I liked that it took the Xerox repairman to unknowingly prod Peggy into demanding her new office, with the line: "if you want it to work, you have to treat it with respect."
The brief appearance of the original The Day the Earth Stood Still (1951) on Joan and Greg's television, made for an amusing call out to actor Jon Hamm's role in the soon to be released remake.
Previously: See "The Bob Dylan" (Episode 2.10)
4 comments:
I love reading your thoughts on the episode almost as much as I look forward to watching them on Sunday! :-) Something I was curious about this week, is why they made a big deal about Betty having her period. Is it their way of explaining why she has been so bitchy or are we going to find out that her seduction of Don last week was maybe her hoping to get pregnant again and feeling needed/useful again? Or will she fake a pregnancy in the coming weeks to gain sympathy from Don? Just a thought. Otherwise it just seemed super random that they threw that in there.
Thanks Michelle! I think Betty's preggers, which makes Don coming clean with Dick Whitman all the more an interesting story angle to go forward with (the just announced) season 3. The child helps cement Don's rebirth with an actual birth. Talk about new beginnings ;)
Drake...good stuff.
I saw the Peer Gynt thing too. Great minds think alike :) Although, I guess giving it the title "The Mountain King" isn't all that subtle. ;)
For what it's worth, I thought Pete threw out a chicken dinner. I'll have to rewatch it again. Chicken works better in my deconstruction :)
BTW, I viewed Don's fixing of Anna's chair a reference to the chair that Betty broke in "A Night to Remember." Which, I think, means he wants to go home.
Regarding Betty's bleeding...I have a few kids myself and I don't remember that being a common symptom of pregnancy. That said, even if it is, it can't be a "good" sign.
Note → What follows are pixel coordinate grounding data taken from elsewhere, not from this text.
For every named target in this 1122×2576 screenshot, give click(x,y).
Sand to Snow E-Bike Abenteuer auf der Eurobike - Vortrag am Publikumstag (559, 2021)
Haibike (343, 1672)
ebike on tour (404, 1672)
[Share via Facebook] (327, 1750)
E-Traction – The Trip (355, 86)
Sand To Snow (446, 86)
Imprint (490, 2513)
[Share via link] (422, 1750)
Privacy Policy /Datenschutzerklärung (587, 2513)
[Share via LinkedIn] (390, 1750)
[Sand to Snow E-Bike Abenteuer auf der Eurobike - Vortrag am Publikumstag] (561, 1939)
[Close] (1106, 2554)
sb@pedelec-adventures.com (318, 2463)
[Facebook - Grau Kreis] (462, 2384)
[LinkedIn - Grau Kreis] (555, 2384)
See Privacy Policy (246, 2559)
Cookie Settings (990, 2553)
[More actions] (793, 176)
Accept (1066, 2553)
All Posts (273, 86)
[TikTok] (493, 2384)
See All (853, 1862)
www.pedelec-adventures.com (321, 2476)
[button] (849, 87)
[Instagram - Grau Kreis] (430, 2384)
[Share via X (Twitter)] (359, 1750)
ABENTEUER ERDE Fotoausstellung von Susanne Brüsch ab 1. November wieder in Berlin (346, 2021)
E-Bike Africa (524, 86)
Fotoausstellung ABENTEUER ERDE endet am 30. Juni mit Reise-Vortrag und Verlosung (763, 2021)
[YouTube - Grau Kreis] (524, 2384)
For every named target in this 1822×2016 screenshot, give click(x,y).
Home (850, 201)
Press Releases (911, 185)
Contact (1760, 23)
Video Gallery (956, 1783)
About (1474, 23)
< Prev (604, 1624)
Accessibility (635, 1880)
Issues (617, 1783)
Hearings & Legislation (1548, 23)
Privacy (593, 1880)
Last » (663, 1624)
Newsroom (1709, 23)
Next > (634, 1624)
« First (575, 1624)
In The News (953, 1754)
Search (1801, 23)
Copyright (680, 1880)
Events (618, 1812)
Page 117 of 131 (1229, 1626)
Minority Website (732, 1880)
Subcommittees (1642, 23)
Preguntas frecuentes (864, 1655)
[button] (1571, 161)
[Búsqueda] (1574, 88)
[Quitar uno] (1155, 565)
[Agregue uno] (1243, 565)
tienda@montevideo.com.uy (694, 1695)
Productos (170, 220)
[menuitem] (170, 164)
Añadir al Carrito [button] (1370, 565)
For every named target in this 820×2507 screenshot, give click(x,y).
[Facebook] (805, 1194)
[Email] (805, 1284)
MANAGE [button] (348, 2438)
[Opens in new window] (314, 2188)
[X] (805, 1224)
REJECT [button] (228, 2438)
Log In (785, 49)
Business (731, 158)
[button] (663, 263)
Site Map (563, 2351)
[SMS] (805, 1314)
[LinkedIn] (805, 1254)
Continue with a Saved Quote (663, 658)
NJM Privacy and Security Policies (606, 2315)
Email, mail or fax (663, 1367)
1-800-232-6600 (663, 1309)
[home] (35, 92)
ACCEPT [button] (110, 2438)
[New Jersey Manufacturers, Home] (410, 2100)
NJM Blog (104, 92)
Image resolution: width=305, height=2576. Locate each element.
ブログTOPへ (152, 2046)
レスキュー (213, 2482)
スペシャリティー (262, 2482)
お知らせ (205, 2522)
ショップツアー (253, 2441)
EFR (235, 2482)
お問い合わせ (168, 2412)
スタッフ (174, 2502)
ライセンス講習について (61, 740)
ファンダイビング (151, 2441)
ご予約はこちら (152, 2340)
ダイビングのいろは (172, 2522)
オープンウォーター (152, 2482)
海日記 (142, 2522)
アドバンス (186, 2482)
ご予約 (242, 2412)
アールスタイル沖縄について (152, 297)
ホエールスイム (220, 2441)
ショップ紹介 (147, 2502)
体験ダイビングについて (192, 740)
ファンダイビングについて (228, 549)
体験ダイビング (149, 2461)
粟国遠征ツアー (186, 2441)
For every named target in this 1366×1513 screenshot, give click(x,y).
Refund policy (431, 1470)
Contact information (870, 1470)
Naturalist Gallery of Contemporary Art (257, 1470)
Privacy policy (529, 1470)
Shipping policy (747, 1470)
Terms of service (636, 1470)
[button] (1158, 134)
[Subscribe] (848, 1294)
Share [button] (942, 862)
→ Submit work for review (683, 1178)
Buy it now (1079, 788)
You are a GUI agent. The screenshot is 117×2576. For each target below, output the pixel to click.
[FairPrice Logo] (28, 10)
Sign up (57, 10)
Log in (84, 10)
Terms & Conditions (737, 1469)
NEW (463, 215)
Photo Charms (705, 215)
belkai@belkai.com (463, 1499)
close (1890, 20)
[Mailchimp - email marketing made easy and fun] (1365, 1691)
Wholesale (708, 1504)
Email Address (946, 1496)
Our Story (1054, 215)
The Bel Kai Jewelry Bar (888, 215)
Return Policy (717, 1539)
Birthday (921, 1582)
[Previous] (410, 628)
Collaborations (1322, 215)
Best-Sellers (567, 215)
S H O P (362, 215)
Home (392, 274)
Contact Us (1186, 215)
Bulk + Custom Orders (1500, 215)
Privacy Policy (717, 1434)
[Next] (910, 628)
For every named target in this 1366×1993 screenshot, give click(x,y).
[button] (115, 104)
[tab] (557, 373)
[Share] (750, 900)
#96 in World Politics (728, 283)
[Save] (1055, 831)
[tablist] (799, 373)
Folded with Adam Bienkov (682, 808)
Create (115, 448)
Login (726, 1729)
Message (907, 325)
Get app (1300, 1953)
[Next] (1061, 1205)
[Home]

That, coupled with the curiously black trimmed gift box she used for Sally's boots seems somewhat ominous.
Yeah, I see we hit on a lot of the same points!
RE: Chicken/Turkey -- I don't know if it's chicken or turkey, turkey dinner just sounds better, but it could've been just 'poultry' for my point. A 14 floor drop, though... poultry hasn't been dropped from such a height since that WKRP thanksgiving stunt ("Turkeys Away") that horrified Les Nessman -- "oh the humanity!).
RE: The Chair - That's an interesting point. Given that the chair is a metaphor for relationship, it's either a metaphor for Betty and Don's specifically, or relationships in general. It can be read both ways, that he's comfortable with Anna, and fixes her chair as a sign that he's back in the flow of their previous 'partnership'. He might be comfortable enough to fix the chair, and unconsciously ready to fix his relationship with both Drapers... which requires coming clean with his Dick Whitman.
RE: Bleeding. Agreed blood is never a good thing, but if she's out riding horses while pregnant...
BTW: I saw someone else theorize that she was just having her period to emphasize the fact that she was finally becoming a women -- closer to taking on the responsibilities of a real parent. An interesting view as well.